Compute the duration of the full audio signal in seconds, given that the sampling rate used to record it was \(44,100\;\mathrm{Hz}\). Assign this to T.

[ ]:
# STUDENT CODE HERE

Compute the maximum frequency included in the Fourier spectrum for any of the given temporal windows. Assign this float value to F.

[ ]:
# STUDENT CODE HERE

Time to plot our spectrogram! We will make use of T and F to set the scales for our plot axes, and to set a sensible aspect ratio for the plot.

[ ]:
# Plug your spectrogram array in `imshow` and execute this cell
# notes that we set `origin="lower"` in the `imshow function, this is
# so the low frequencies occur at the bottom of the y axis; this is flipped
# from how your array is structured

max_freq = 4000  # the largest frequency that we want to plot

# this is used to set the (left, right, bottom, top) scale for the image axes
extent = (0, T, 0, F)
aspect_ratio = T / max_freq

fig, ax = plt.subplots()
ax.imshow(
    np.log(spectrogram),
    origin="lower",
    aspect=aspect_ratio,
    extent=extent,
    interpolation="bilinear",
)
ax.set_ylim(0, max_freq)

ax.set_xlabel("Time (sec)")
ax.set_ylabel("Frequency (Hz)")

Notice that, to mimic the original spectrogram plot, we are plotting the logarithm of the Fourier amplitudes, so that the spectrogram’s heat map values correspond to audible decibels.

This plot should resemble that of the original spectrogram quite closely. There are some special considerations to take in order to ensure that the boundaries between time bins are handled well – not accounting for these introduces significant artifacts into the spectrogram. Matplotlib’s spectrogram looks much cleaner than ours because they use nice techniques, like the application of a “hamming window”, to stitch together the Fourier spectra over time.

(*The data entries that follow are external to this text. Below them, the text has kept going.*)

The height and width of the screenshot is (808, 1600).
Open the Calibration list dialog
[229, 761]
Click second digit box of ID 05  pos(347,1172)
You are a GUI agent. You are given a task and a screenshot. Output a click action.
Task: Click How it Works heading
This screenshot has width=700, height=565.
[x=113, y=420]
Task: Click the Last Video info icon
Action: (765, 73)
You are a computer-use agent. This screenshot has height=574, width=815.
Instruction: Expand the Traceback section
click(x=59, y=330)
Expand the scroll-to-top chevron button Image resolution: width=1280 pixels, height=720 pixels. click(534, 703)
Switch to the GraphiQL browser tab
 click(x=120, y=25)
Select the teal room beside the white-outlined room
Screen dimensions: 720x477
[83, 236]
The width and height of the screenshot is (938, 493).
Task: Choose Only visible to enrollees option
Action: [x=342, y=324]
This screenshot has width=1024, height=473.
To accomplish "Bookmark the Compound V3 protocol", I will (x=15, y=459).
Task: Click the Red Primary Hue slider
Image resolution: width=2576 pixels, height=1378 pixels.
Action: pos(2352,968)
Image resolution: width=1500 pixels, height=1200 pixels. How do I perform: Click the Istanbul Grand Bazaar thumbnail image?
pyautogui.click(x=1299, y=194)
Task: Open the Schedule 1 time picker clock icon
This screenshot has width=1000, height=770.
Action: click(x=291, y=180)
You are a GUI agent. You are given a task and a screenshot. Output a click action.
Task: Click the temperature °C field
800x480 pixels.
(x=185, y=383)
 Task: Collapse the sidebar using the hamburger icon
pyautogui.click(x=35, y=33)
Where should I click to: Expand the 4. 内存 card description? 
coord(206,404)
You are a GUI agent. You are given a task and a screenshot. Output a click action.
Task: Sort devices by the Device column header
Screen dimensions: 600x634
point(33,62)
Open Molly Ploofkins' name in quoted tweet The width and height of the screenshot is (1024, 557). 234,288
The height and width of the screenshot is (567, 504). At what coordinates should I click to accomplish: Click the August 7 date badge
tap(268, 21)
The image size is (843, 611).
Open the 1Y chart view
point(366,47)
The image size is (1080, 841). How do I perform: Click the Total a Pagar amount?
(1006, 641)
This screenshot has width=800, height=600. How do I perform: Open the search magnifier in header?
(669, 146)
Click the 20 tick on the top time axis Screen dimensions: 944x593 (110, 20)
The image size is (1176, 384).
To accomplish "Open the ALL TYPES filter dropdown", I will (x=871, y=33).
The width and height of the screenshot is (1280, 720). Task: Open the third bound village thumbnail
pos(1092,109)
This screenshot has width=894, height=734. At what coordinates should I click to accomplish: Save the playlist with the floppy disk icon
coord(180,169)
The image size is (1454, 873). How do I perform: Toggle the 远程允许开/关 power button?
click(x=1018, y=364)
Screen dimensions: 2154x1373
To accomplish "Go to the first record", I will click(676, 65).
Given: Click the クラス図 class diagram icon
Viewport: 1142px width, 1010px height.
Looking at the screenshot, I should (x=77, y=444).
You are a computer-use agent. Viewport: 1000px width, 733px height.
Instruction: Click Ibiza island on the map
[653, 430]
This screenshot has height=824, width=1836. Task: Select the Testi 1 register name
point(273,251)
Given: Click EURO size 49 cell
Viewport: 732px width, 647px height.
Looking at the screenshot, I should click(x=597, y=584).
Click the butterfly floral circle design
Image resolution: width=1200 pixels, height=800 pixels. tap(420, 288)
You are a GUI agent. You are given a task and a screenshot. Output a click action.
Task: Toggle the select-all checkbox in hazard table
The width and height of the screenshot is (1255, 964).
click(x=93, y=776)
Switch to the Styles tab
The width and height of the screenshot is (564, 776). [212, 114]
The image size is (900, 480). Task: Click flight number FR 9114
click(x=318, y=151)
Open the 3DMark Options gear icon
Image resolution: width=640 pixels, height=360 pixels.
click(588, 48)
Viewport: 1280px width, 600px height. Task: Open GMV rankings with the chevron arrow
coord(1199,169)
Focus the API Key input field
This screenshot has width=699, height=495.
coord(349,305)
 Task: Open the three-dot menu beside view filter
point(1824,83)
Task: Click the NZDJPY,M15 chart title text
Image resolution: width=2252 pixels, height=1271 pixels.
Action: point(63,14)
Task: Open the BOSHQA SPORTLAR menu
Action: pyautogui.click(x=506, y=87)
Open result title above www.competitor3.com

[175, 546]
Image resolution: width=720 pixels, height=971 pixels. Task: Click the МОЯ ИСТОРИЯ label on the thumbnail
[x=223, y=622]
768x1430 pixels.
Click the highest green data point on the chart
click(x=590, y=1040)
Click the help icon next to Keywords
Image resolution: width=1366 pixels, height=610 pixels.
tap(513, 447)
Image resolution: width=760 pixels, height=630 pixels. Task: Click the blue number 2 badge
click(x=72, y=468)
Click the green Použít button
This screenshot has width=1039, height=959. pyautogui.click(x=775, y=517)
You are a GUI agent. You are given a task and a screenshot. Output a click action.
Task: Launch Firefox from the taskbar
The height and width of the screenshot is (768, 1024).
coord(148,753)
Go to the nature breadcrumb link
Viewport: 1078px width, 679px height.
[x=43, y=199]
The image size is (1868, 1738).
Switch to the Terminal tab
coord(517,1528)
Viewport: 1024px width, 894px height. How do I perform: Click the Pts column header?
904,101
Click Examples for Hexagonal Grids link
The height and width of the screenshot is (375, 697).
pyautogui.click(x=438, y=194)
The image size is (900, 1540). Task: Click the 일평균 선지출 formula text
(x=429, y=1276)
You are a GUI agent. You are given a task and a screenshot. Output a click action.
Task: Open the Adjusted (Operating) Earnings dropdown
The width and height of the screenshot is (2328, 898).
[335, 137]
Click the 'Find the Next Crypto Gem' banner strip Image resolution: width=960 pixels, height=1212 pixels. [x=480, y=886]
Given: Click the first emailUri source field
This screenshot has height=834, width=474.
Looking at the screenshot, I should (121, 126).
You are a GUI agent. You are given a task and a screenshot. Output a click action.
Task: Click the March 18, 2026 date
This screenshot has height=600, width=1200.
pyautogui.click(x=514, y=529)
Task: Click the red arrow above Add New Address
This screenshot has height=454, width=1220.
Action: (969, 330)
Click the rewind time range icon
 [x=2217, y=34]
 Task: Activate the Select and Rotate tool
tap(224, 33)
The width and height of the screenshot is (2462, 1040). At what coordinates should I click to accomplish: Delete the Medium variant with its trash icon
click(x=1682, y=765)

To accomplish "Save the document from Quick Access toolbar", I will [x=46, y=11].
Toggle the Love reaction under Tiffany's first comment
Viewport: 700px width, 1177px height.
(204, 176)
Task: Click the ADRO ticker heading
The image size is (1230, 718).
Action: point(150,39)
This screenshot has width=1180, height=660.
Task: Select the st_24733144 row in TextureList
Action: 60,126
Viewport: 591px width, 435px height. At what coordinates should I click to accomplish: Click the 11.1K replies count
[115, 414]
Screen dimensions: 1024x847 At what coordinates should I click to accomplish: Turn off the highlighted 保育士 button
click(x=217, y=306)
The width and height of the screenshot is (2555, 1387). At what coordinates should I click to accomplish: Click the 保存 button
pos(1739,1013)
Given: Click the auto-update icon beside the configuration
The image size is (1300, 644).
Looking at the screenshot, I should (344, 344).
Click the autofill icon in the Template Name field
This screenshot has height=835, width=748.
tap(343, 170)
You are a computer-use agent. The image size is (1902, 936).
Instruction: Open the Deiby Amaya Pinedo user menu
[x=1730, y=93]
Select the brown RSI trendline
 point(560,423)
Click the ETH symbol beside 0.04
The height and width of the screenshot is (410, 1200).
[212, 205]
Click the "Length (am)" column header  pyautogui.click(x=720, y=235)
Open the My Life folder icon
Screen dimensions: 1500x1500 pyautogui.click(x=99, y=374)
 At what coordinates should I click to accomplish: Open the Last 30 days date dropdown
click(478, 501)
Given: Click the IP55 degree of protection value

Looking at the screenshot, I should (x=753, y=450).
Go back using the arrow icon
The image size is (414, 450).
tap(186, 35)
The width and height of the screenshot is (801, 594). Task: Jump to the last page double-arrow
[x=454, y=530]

At its core though, a spectrogram is as simple as applying a Fourier transform on time-windowed bins of the signal, and plotting the resulting Fourier coefficient amplitudes as the columns of a frequency vs time plot, with each column corresponding to a time window of the signal.

  • col-0 : Fourier spectrum of signal during \(\Delta t_0\)

  • col-1 : Fourier spectrum of signal during \(\Delta t_1\)

  • \(\vdots\)

To improve the quality of your spectrogram, you can try doubling the window size, but keeping the same stride. Thus the windows will partially overlap, which will help to mitigate the effects of the artificial boundaries that we introduced in our windowing.